* WORK INSTRUCTIONS *
Go to the line with "Click the Compress toolbar icon" in the records below, then output it and each following line exactly, up to and including the line with "Where should I". Skip pictures and add nothing.

* MATERIAL FOR THIS TASK *
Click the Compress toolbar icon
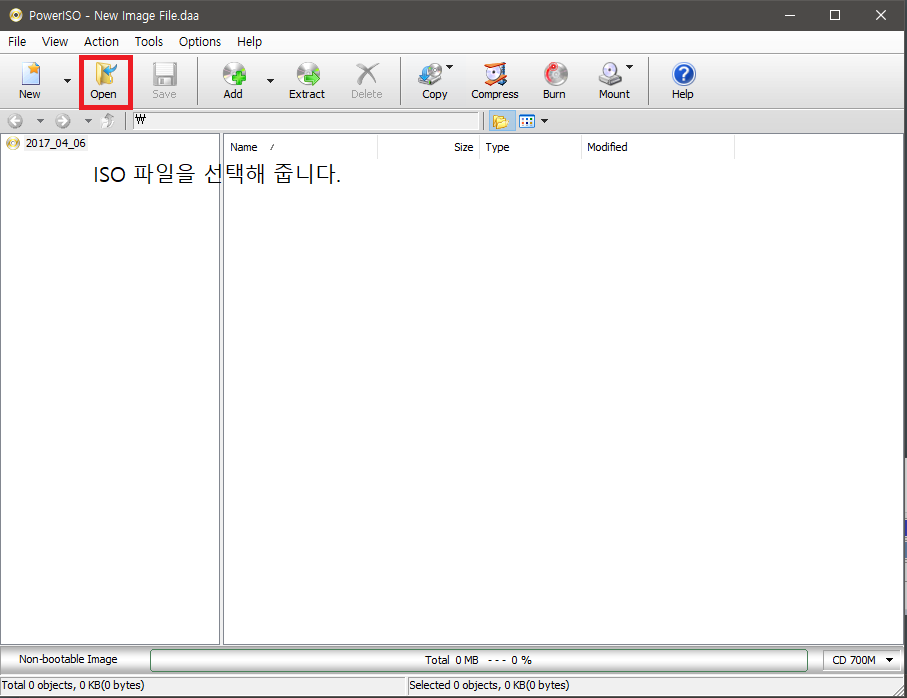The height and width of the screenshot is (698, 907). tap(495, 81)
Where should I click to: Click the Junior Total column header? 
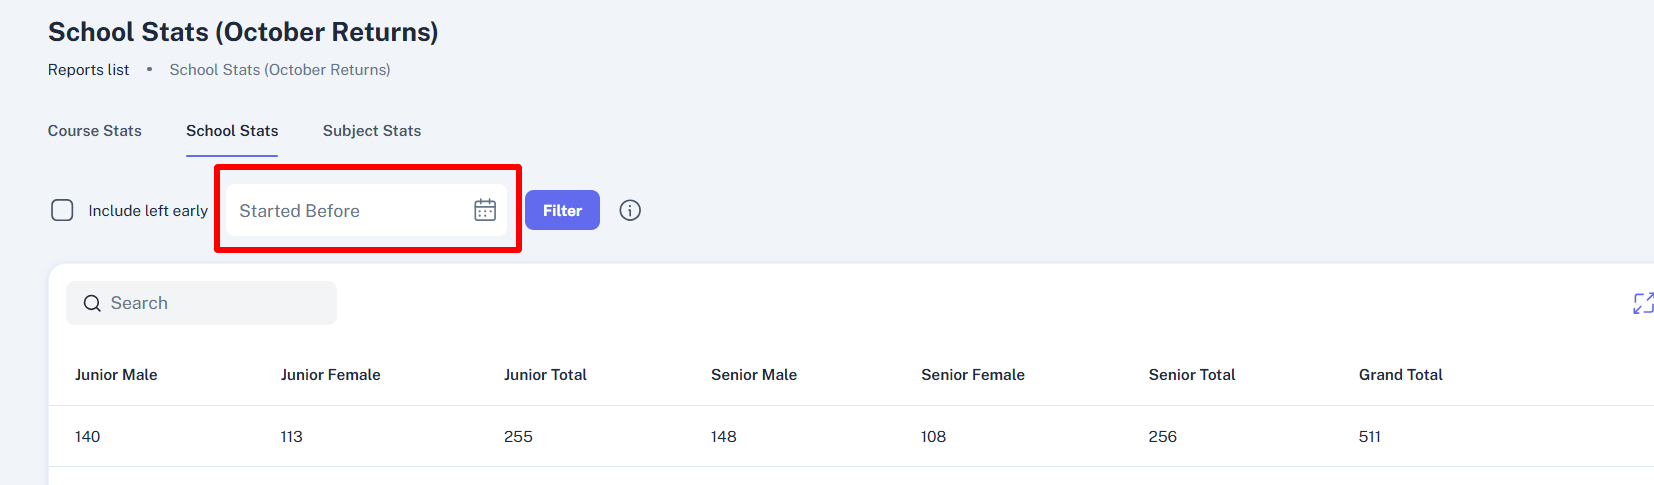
* * *
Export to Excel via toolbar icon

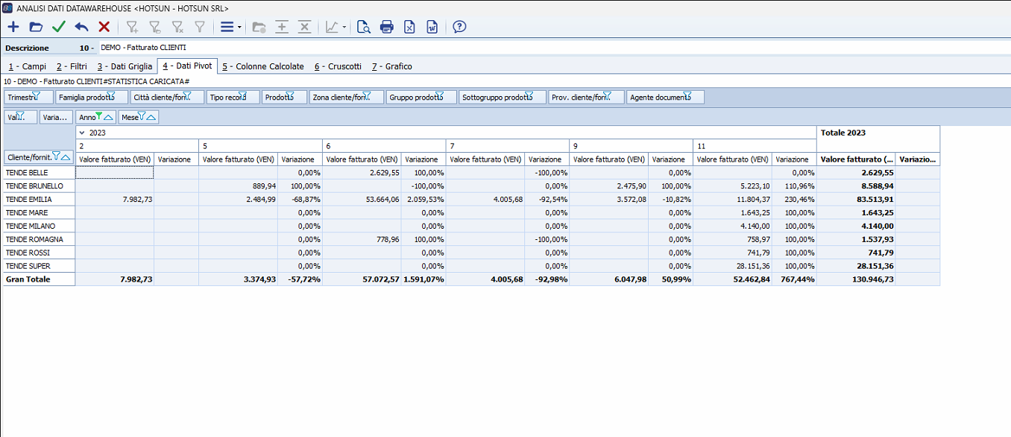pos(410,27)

* THE COMPLETED TASK *
Click the Compress toolbar icon
The height and width of the screenshot is (698, 907). tap(495, 81)
Where should I click to: Click the Junior Total column header? 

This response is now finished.